(Beginning of SOURCE TEXT)
I was a second year resident when I witnessed, from across a hallway, a failed resuscitation of a child hit by a car. Her image on that table—looking so much like my own young daughter—and her mother's screams haunted me for many weeks. I couldn't understand why: "She wasn't even my patient!" I told my mother in disgust. I was just there. It seems strange to me now, but in the moment, my mother's response came as a shock: "You may be a doctor now, but you are still a human being who witnessed a child die." I was still early in my training, but already it had become a fixed, unquestioned belief: a physician is absolutely invested in the care they provide, but ordinary human emotions should no longer affect them.

The idea that traumas you experience as part of your job do not "count" is widespread. I think it is likely at the core of a number of the challenges I experienced as a researcher attempting to address the traumatic stressors experienced by health care workers and first responders working during the COVID-19 pandemic. I am a VA psychiatrist working in a PTSD specialty clinic, and I run a research program focused on understanding how particular combinations of chronic and acute traumatic stressors can lead to the long-term changes we associate with PTSD. I also study how to treat, and, hopefully, prevent these changes.
(End of SOURCE TEXT)
__USING THE INFORMATION__:
1: In the essay on trauma in medicine, what kind of clinic does the VA psychiatrist work in?
2: Write out the essay on trauma in medicine word for word, everything from "The idea that" down to "prevent these changes.".
The rows that come after this sentence are not needed for any of the work here.
(Beginning of ENTRIES PROVIDED)
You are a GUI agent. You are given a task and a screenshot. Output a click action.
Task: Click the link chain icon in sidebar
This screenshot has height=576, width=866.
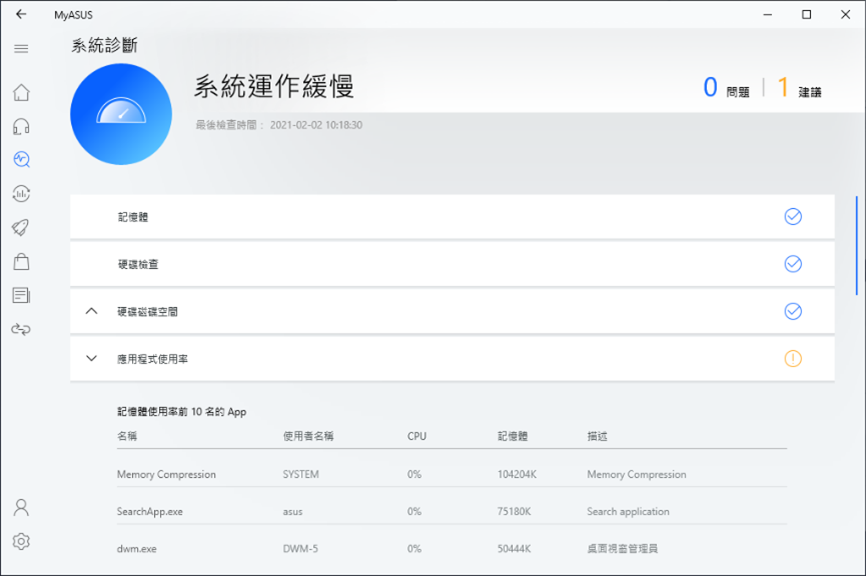(x=21, y=329)
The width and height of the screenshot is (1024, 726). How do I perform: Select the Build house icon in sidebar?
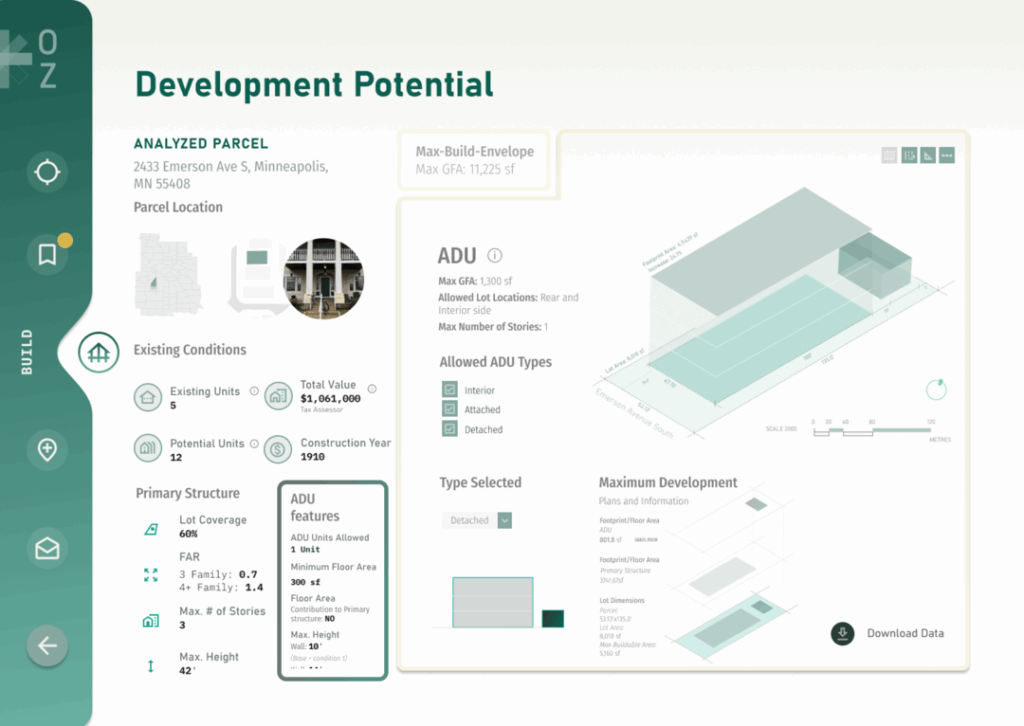(x=98, y=352)
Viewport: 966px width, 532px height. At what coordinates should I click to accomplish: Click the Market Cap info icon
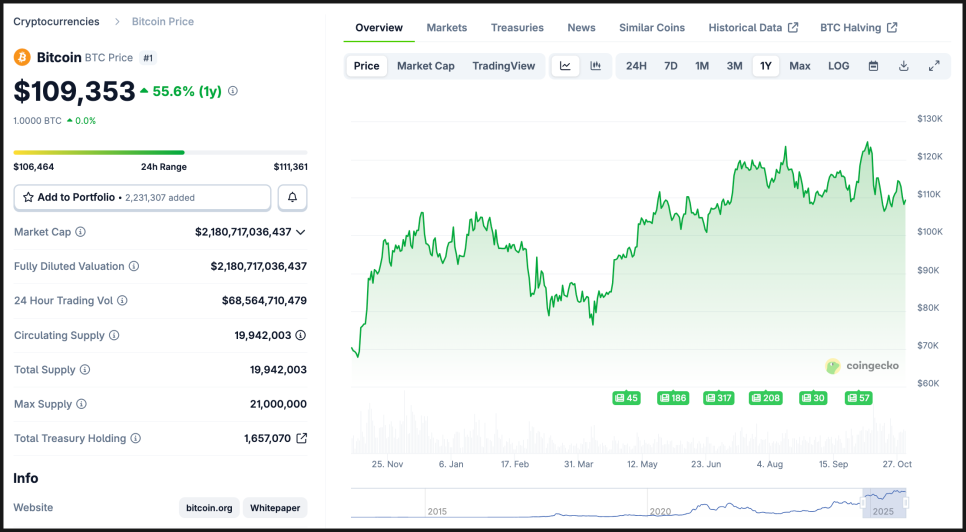[x=81, y=232]
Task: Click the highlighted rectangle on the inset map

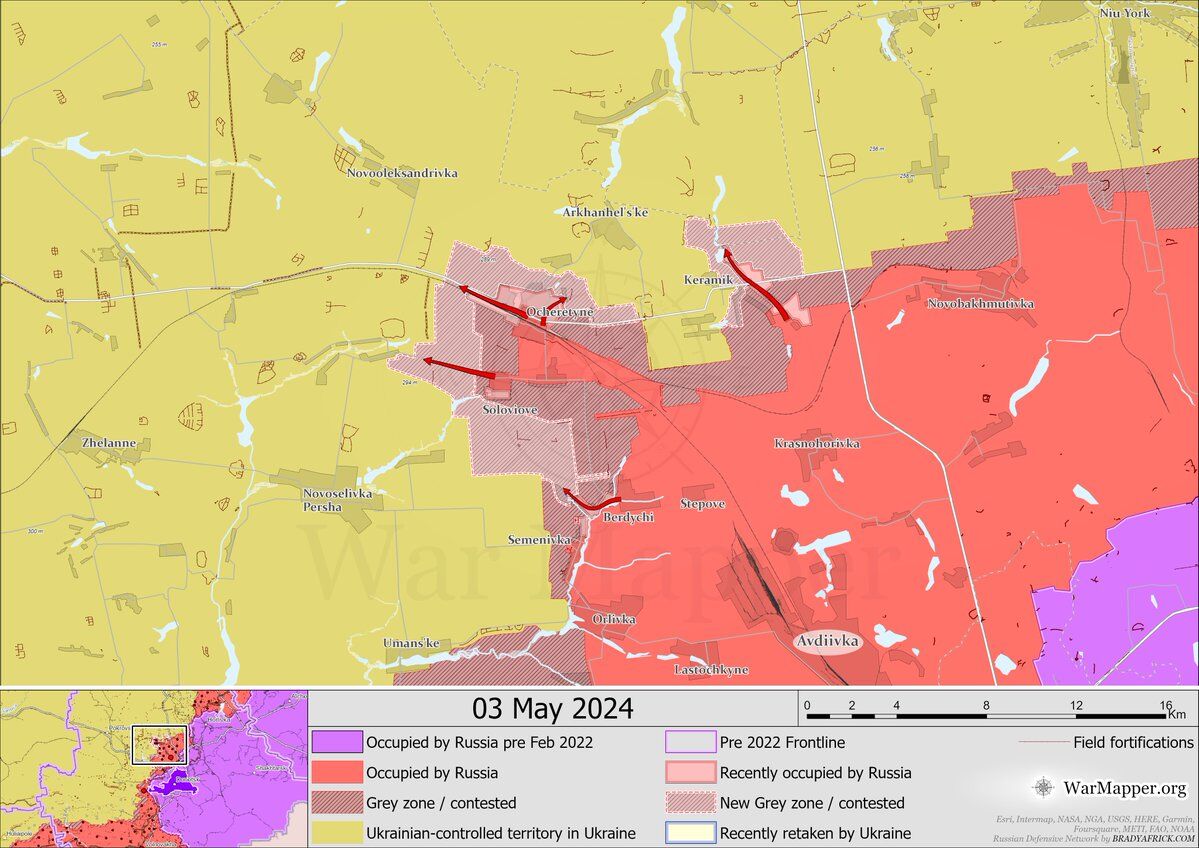Action: tap(160, 745)
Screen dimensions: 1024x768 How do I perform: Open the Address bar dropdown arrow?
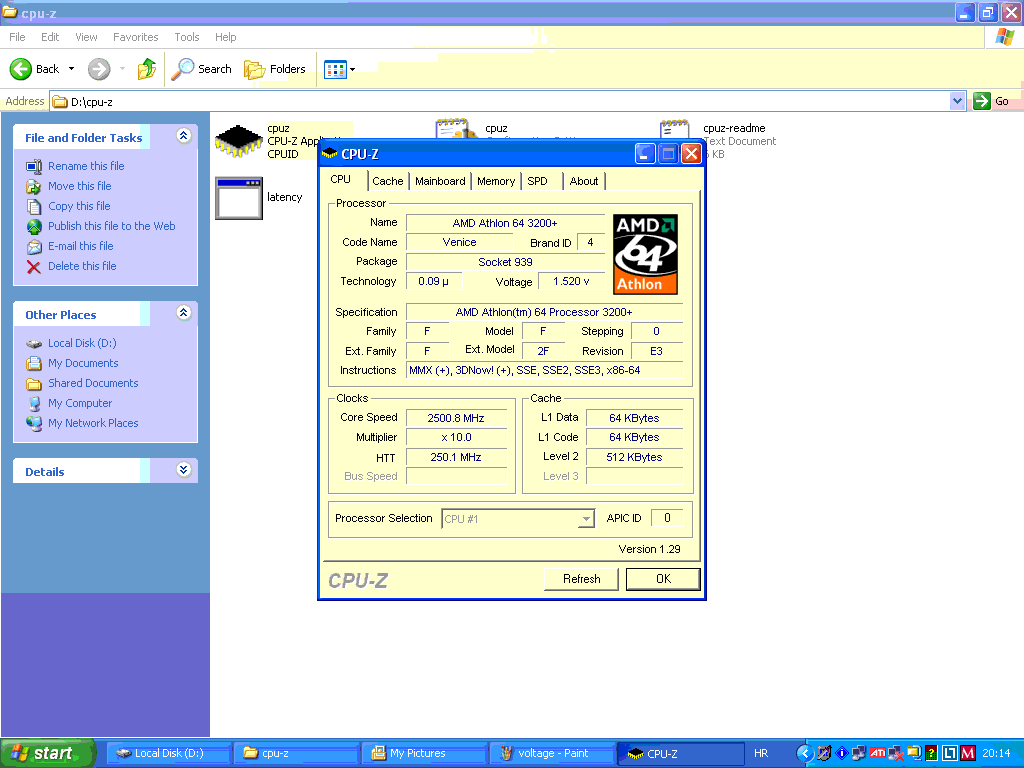(957, 101)
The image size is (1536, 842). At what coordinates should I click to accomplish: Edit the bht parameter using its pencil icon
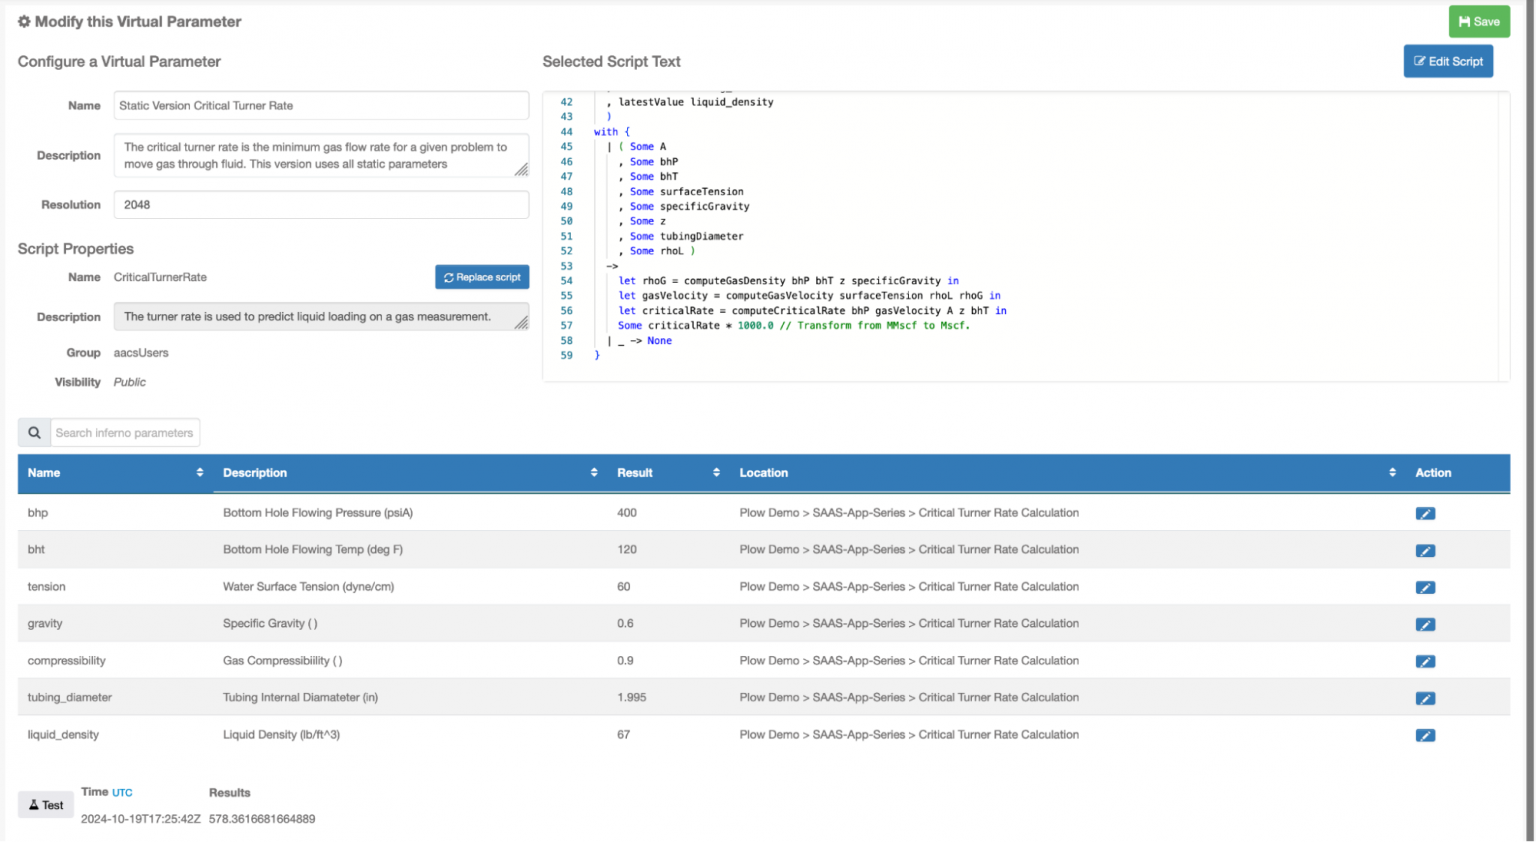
(End of ENTRIES PROVIDED)
__RESULTS BY TASK__:
1: A PTSD specialty clinic.

2:
The idea that traumas you experience as part of your job do not "count" is widespread. I think it is likely at the core of a number of the challenges I experienced as a researcher attempting to address the traumatic stressors experienced by health care workers and first responders working during the COVID-19 pandemic. I am a VA psychiatrist working in a PTSD specialty clinic, and I run a research program focused on understanding how particular combinations of chronic and acute traumatic stressors can lead to the long-term changes we associate with PTSD. I also study how to treat, and, hopefully, prevent these changes.